Short problem: Find each line of the listing below that contains the word "dimensions" and copy those lines. Match case exactly.

Records for this task:
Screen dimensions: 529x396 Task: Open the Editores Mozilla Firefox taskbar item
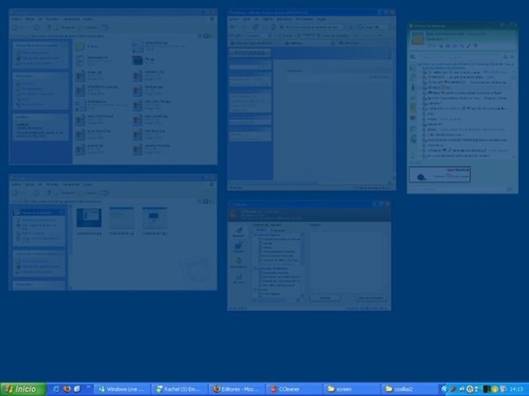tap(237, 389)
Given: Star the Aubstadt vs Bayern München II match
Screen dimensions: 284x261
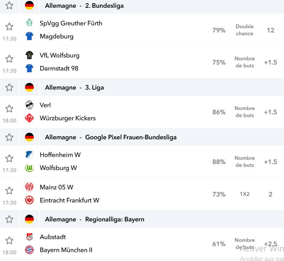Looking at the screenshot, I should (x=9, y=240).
* * *
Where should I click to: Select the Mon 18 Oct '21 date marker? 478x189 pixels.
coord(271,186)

Finished task:
Screen dimensions: 529x396 Task: Open the Editores Mozilla Firefox taskbar item
Screen dimensions: 284x261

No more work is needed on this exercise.